Despite huge upfront costs, automakers are willing to take the financial hits with lowering prices for two reasons: The more EVs they sell, the lower their development and production costs may be. And in California, the Air Resources Board has made a mandate that the seven largest automakers must have a 15-percent fleet composition of zero-emissions vehicles in the state, lest they be fined or banned from selling cars in the state. Currently, many automakers are purchasing clean air credits from Tesla, which has sold more than 6,000 of its Model S sedans that range in price from about $60,000 to $100,000.

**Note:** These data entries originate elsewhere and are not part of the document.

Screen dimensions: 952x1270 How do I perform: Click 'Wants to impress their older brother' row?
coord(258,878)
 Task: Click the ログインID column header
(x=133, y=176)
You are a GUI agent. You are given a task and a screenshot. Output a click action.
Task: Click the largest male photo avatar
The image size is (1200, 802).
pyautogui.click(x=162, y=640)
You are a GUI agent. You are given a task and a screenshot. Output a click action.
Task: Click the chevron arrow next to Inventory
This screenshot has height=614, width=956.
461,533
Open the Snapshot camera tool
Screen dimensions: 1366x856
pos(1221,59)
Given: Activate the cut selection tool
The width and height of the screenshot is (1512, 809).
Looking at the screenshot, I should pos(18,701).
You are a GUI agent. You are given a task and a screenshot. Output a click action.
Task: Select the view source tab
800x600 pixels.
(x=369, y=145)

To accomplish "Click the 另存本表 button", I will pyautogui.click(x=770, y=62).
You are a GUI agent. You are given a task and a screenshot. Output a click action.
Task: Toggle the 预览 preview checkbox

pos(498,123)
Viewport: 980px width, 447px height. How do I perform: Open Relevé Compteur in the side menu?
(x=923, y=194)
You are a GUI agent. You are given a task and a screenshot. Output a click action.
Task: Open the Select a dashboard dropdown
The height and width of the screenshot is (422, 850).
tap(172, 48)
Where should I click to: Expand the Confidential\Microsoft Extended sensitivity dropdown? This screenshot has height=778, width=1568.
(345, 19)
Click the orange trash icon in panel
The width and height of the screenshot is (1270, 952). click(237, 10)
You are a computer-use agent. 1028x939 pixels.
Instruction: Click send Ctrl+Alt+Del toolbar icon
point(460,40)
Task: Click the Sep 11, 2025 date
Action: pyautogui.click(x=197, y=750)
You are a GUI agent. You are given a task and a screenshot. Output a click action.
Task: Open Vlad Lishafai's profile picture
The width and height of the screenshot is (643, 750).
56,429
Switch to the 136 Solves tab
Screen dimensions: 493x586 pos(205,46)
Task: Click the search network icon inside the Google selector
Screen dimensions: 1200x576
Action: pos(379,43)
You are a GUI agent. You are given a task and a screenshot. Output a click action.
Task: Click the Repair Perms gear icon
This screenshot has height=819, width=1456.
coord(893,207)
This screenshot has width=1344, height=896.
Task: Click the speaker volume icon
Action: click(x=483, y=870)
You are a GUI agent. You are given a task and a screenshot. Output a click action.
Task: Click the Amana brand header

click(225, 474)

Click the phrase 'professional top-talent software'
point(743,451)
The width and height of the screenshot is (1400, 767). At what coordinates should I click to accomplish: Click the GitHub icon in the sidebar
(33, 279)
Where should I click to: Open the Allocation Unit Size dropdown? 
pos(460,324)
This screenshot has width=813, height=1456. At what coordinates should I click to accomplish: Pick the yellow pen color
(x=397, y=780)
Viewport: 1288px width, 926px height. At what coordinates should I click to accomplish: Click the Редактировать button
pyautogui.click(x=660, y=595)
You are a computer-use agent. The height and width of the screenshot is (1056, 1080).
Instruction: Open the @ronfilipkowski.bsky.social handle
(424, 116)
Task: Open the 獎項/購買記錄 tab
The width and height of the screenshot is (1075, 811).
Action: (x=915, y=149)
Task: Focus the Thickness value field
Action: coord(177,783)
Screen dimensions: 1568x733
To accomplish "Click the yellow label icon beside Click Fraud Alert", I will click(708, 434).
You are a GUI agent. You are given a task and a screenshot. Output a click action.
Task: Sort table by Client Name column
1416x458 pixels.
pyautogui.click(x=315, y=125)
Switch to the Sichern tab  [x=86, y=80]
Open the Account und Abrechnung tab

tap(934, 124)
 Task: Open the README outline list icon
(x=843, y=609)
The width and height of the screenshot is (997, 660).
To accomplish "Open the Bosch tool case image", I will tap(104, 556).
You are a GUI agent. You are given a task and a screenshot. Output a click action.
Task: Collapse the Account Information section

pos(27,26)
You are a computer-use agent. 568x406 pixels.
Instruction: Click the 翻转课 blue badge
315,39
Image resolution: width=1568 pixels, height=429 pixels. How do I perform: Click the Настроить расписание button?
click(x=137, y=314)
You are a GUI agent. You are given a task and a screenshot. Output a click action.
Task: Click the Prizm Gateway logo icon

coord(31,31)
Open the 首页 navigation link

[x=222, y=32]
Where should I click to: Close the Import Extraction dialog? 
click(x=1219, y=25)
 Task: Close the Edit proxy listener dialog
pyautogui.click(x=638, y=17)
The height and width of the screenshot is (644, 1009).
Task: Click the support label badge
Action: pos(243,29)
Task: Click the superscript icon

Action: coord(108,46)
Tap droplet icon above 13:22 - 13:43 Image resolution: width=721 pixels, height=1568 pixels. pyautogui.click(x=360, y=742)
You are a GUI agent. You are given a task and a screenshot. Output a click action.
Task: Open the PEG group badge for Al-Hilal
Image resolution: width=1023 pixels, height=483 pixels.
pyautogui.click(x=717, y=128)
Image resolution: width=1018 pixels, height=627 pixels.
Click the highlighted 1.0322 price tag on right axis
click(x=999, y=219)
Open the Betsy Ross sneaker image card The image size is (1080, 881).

When we drove the 2013 Ford Focus Electric, we said it was one of the best electric cars on the market. Mind you, that was before the Tesla Model S, Honda Fit EV, and Fiat 500e made it to production. But with a solid 76 miles of electric range per charge, we found it practical without being too compromised. Now, makers of electric cars are seeing their products become antiques almost as soon as they’re rolled out, as the technology is evolving so quickly. Perhaps the only way to make an electric car is to keep bleeding money until the technology matures.
But is the cost of hundreds of millions of dollars annually car really worth it?